Any 0th PD has such a pair because one connected component never die.
Simple inverse analysis (birth pixels, death pixels)¶
Now we investigate the birth-death pairs with $(\textrm{lifetime}) = (\textrm{death}) - (\textrm{birth}) < -0.3$. These pairs may be important since these pairs are further from diagram than other pairs.
You can apply the inverse analysis methods in the same way as binary images.
The following codes pick up all pairs whose lifetime is less than -0.3.
pairs = [pair for pair in pd.pairs() if pair.lifetime() < -0.3]
pairs
[Pair(1.2152244583757872, 0.7406097154584625), Pair(0.9358796930939498, 0.3487765394031042), Pair(1.2988804792640827, 0.2385550375924738), Pair(1.03477437479703, 0.04809406503892041)]

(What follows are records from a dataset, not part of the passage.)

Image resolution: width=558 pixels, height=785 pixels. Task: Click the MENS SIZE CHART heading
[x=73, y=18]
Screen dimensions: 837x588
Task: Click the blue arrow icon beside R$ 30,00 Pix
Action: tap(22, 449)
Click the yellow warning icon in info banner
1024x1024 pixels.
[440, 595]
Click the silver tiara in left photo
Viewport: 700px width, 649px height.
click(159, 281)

The birth pixels and death pixels are drawn by the following code.
hc.draw_birthdeath_pixels_2d(
pairs, pict, draw_birth=True, draw_death=True, draw_line=True
)
The red points are the birth pixels, the blue points are the death pixels, and green lines connect the corresponding birth pixels and death pixels.
You see that the birth pixels are located on the peaks of white areas. But the brightest area is not marked. What happened? In fact, the brightest area has a birth-deapth pair whose death time is $-\infty$ and such a pair is not handled in HomCloud by default. Therefore the brightest area is not marked.
Advanced inverse analysis¶
BitmapPHTreesPair
is used for advanced inverse analysis (called volume). This class is available for the analysis of
levelset persistence.
BitmapPHTreesPair.from_bitmap_levelset
is used. The first and second arguments are the same as PDList.from_bitmap_levelset
.
save_to=...
specifies the output file name. The extension should be .p2mt
.
hc.BitmapPHTrees.for_bitmap_levelset(pict, "superlevel", save_to="grayscale-tree.pdgm")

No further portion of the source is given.